▶ [Records for processing]:
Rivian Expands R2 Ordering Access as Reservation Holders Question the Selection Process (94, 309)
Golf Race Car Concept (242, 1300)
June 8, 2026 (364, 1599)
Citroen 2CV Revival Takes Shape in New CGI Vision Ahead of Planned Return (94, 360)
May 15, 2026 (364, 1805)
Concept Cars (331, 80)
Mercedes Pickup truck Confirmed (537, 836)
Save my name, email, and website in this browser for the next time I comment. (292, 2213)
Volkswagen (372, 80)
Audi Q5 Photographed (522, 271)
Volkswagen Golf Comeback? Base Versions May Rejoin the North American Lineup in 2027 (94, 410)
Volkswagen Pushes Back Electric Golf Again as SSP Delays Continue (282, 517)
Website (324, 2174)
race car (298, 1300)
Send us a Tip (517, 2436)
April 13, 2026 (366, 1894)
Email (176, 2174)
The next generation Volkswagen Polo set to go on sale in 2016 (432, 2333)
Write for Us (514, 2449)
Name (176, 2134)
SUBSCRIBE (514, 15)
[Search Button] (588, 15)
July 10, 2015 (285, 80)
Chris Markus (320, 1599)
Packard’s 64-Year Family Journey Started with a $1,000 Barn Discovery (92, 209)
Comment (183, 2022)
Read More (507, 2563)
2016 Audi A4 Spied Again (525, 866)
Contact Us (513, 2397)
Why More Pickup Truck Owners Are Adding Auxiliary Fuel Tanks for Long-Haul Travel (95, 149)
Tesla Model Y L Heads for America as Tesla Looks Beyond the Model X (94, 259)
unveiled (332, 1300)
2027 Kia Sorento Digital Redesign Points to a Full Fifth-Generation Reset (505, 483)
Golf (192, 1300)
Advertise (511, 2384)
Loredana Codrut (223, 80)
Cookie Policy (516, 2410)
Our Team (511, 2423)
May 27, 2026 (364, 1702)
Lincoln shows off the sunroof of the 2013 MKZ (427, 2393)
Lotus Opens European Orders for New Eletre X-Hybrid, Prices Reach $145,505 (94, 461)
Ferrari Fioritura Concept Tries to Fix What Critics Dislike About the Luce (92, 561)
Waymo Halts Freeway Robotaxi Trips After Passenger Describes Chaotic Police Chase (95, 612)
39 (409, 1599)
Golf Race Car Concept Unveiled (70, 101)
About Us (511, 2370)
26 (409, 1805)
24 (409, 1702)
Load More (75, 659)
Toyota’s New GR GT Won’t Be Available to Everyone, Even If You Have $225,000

▶ [Exercise aim]: For the string "Again", go through the entries above and copy each line where it occurs.

▶ [Task result]:
Volkswagen Pushes Back Electric Golf Again as SSP Delays Continue (282, 517)
2016 Audi A4 Spied Again (525, 866)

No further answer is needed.